EXERCISE DETAILS:
Scan the listing below and copy each line holding the word "will".

RECORDED DATA:

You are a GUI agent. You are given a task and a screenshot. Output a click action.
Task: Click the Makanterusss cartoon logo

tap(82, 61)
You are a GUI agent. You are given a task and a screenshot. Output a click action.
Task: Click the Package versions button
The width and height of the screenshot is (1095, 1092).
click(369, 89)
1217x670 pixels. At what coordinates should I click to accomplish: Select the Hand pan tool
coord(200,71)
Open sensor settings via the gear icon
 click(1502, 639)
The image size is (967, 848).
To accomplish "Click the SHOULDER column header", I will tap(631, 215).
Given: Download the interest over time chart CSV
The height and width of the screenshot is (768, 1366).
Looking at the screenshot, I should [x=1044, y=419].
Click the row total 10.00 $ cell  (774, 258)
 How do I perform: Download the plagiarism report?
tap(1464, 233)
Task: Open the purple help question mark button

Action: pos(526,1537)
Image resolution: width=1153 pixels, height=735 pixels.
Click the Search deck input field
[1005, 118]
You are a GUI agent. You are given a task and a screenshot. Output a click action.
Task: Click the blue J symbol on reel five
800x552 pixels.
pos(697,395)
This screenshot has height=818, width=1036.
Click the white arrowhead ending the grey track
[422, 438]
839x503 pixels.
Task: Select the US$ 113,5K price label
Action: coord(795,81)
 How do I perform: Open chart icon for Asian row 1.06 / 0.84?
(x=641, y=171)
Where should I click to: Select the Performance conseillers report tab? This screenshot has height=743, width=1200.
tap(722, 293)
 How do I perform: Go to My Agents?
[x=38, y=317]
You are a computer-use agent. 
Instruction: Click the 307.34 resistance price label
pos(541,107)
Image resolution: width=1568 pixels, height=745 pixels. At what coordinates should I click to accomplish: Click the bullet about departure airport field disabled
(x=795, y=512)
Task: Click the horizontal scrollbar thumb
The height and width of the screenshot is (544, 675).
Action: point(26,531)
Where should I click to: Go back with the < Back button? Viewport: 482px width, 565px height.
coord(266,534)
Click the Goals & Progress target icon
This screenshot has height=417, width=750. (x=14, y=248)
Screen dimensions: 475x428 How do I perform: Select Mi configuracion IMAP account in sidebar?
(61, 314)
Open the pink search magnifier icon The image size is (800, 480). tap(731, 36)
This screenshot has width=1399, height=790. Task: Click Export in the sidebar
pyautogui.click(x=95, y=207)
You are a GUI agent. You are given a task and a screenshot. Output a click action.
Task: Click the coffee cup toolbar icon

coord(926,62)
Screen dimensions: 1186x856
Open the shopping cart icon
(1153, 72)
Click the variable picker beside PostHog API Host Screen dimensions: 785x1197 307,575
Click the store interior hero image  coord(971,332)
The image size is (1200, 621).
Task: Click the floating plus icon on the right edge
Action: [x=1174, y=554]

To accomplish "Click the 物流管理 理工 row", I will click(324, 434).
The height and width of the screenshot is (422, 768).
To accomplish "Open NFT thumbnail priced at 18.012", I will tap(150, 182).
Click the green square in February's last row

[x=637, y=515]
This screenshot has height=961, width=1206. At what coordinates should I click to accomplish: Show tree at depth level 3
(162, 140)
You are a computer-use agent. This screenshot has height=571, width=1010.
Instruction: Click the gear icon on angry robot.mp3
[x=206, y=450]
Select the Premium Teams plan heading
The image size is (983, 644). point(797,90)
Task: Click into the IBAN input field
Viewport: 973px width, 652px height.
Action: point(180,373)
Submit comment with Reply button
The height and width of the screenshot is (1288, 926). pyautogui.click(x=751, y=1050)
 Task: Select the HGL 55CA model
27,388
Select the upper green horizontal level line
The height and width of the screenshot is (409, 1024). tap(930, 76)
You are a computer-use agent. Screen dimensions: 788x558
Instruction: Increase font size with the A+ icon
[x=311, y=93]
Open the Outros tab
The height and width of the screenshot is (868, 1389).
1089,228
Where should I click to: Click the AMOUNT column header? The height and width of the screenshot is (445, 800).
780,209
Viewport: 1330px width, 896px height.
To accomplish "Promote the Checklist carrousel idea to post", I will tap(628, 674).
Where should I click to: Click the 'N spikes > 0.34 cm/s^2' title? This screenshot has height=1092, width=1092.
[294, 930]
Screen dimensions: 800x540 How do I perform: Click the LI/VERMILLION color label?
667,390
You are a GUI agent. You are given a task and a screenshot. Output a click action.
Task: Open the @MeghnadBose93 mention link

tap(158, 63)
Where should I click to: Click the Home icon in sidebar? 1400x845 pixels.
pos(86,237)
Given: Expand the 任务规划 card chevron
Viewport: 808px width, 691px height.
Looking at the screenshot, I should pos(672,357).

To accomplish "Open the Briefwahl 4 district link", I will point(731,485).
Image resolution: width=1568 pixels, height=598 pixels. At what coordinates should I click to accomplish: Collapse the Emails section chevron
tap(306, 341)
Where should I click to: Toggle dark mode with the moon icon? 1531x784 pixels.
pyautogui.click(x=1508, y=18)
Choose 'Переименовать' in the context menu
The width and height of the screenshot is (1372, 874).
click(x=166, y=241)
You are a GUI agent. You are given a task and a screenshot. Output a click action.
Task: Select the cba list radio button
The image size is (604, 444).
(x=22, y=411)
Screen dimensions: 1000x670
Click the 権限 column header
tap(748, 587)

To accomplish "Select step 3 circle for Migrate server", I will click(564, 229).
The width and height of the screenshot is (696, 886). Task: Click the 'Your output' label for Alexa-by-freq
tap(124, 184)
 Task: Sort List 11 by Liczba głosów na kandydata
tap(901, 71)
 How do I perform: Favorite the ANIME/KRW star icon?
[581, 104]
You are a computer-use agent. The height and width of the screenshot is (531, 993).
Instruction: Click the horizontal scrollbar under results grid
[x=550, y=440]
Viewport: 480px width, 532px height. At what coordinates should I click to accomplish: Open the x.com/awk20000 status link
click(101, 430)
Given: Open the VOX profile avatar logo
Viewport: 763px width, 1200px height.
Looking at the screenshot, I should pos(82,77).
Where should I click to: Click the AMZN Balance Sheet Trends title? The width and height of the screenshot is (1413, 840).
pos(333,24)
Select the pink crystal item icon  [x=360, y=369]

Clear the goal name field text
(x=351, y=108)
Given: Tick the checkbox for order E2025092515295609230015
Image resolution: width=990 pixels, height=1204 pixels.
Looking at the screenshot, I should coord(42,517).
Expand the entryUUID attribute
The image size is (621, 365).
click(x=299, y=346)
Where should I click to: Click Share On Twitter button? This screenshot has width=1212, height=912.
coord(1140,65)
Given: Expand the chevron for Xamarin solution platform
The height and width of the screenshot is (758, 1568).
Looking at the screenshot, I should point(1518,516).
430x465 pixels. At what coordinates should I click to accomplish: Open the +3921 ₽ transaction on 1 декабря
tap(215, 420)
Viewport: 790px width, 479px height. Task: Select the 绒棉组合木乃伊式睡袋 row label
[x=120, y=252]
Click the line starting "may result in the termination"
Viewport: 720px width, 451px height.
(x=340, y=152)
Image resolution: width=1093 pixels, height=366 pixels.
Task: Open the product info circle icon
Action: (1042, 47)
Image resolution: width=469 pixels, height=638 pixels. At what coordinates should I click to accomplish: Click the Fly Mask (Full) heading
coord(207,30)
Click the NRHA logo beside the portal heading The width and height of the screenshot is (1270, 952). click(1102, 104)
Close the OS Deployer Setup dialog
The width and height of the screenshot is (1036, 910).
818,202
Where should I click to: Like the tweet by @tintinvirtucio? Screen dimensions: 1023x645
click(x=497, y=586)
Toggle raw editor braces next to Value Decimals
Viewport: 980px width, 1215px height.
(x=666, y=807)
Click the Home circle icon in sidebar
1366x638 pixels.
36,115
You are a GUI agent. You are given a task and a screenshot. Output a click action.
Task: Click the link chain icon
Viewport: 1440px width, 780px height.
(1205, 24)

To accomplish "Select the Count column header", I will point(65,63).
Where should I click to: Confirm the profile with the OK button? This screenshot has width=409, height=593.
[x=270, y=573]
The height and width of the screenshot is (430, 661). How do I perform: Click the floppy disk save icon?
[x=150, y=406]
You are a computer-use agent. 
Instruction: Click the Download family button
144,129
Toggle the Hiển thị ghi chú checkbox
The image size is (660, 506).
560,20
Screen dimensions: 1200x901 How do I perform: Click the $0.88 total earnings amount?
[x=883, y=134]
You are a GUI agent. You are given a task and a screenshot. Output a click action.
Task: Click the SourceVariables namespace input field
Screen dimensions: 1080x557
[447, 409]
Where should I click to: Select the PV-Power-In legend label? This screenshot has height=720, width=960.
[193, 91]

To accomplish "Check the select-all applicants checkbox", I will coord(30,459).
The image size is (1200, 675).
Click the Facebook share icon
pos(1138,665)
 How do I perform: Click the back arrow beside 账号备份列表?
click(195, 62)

YOUR SOLUTION:
To accomplish "Click the SHOULDER column header", I will tap(631, 215).
To accomplish "Click the 物流管理 理工 row", I will click(324, 434).
To accomplish "Open NFT thumbnail priced at 18.012", I will tap(150, 182).
To accomplish "Promote the Checklist carrousel idea to post", I will tap(628, 674).
To accomplish "Open the Briefwahl 4 district link", I will point(731,485).
To accomplish "Select step 3 circle for Migrate server", I will click(564, 229).
To accomplish "Select the Count column header", I will point(65,63).
To accomplish "Check the select-all applicants checkbox", I will coord(30,459).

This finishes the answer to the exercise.